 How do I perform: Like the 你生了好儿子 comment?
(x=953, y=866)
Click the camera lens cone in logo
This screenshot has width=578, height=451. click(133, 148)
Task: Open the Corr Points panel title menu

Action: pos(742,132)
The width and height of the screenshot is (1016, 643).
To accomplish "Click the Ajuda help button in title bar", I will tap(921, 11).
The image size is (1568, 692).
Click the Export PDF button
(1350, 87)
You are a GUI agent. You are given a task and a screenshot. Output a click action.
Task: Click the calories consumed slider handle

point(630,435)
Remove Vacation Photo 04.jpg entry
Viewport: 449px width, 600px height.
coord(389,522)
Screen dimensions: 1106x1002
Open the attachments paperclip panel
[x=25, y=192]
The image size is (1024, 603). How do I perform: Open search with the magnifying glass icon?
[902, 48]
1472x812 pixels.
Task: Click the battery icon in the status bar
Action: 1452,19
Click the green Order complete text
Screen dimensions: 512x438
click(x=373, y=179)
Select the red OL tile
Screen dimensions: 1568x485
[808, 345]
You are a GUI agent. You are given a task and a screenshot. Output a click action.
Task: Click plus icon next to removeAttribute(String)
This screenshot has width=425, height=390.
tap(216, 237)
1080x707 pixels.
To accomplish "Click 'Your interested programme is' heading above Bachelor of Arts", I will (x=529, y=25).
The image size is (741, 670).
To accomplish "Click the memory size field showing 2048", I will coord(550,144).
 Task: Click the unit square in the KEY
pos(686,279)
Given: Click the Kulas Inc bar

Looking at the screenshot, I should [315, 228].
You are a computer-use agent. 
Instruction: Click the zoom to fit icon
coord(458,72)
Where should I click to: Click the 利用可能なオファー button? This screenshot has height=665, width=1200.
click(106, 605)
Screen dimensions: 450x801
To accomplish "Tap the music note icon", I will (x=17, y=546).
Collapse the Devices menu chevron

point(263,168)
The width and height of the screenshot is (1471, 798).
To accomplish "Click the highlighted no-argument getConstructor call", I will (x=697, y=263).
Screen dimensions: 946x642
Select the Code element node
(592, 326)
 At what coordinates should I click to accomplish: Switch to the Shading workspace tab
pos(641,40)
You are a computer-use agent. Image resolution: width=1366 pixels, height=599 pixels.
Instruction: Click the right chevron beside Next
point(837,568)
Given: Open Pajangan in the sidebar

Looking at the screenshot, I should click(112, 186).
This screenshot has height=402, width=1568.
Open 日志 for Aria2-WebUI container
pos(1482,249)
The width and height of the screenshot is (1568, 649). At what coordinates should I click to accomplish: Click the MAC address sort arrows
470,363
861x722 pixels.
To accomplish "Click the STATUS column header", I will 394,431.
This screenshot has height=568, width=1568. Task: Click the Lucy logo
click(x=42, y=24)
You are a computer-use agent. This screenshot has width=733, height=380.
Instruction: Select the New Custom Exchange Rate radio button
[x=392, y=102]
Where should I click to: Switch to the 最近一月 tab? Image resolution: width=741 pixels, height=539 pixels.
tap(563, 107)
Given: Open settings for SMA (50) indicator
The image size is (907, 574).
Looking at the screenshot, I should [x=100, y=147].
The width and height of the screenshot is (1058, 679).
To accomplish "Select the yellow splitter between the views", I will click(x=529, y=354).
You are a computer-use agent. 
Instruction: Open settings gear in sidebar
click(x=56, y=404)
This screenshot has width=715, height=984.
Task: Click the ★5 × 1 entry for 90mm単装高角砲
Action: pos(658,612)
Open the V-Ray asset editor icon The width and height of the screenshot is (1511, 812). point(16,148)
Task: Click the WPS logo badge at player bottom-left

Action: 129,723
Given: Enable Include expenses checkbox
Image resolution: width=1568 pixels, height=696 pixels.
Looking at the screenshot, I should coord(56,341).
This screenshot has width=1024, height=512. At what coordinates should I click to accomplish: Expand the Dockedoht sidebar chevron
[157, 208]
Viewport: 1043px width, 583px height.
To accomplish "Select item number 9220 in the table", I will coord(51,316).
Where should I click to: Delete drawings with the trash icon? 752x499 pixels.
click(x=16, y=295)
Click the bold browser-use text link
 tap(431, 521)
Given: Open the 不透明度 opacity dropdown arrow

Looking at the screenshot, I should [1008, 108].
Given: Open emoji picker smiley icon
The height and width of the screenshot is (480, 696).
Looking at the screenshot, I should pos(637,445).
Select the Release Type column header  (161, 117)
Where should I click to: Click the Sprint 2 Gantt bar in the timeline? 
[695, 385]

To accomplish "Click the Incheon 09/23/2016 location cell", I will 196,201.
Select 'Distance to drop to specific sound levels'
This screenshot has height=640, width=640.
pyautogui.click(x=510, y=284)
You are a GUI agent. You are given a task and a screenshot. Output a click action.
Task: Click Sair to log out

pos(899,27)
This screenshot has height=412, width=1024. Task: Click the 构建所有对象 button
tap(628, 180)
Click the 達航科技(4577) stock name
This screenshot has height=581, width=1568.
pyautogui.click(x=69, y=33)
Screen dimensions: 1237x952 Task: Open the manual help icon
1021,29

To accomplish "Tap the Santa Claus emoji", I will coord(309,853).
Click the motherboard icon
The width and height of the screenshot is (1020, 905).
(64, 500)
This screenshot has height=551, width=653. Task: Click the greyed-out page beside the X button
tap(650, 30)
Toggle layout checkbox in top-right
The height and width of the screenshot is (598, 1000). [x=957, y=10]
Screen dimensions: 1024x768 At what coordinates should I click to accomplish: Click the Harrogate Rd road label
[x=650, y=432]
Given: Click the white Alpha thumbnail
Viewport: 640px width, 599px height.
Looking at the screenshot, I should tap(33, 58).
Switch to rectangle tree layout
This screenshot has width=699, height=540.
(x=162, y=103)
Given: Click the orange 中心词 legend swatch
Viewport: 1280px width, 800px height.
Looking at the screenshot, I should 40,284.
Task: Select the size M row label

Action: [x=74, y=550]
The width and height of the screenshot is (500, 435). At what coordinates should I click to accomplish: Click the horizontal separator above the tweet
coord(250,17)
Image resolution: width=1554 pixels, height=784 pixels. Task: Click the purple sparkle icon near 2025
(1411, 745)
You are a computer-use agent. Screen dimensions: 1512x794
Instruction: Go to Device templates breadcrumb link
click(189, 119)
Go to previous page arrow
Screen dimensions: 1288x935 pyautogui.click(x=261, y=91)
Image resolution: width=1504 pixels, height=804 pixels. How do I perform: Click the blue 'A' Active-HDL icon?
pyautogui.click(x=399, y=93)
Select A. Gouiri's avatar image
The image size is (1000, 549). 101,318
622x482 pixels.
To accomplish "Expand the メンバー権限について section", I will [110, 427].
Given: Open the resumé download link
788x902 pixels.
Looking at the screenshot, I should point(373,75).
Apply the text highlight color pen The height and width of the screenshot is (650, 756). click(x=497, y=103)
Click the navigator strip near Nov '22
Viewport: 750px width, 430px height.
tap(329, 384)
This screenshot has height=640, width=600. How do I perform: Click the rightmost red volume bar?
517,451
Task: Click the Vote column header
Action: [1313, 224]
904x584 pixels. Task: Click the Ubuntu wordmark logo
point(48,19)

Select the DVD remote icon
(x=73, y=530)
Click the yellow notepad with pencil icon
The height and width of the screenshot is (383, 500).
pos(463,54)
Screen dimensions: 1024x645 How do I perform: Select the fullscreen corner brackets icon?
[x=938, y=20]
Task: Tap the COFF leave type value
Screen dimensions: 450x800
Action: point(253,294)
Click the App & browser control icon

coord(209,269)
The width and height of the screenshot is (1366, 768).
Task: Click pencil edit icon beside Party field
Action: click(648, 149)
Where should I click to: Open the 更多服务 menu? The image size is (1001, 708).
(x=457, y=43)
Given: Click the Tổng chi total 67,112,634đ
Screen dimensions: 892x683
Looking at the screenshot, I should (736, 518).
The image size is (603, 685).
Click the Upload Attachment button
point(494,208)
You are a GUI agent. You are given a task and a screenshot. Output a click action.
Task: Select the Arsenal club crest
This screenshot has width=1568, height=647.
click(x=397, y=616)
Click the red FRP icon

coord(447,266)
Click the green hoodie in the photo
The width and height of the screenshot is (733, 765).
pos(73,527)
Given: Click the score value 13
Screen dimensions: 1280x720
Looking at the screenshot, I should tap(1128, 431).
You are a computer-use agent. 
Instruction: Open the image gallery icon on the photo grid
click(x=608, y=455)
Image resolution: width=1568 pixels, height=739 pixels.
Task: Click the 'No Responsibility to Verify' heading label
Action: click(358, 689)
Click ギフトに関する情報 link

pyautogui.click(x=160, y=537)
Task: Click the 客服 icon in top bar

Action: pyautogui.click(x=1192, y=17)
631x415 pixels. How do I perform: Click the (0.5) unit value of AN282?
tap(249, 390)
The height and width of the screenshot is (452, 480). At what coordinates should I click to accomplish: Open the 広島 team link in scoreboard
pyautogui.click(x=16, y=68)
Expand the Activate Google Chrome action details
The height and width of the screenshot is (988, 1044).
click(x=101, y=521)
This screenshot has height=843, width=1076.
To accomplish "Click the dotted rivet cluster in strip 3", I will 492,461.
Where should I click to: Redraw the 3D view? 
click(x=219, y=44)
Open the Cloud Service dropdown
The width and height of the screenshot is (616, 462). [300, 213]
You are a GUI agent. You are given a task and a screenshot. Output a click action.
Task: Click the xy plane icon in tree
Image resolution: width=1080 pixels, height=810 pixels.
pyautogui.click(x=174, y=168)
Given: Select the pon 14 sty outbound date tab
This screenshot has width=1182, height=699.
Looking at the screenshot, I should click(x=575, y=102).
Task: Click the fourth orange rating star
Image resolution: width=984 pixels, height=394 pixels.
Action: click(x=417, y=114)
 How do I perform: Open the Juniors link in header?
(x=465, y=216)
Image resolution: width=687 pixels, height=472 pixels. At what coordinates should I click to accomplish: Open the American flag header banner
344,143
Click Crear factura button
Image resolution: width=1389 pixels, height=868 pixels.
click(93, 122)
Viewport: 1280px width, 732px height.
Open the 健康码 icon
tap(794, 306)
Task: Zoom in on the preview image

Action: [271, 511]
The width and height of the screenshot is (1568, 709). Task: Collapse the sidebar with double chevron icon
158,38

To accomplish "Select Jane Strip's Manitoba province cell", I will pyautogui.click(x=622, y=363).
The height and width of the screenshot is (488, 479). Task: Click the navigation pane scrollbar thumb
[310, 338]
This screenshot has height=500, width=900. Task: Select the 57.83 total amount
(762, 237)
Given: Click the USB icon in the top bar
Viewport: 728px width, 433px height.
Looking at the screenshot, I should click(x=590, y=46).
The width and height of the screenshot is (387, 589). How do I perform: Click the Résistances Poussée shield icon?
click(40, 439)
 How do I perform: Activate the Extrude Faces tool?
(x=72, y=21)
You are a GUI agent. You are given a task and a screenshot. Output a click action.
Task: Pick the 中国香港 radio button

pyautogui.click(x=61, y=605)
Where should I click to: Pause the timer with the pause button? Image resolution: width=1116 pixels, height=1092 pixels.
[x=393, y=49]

| Work request |
Your reply should be the number of lines in the listing above that contain "yellow", with nothing added.

| Exercise solution |
2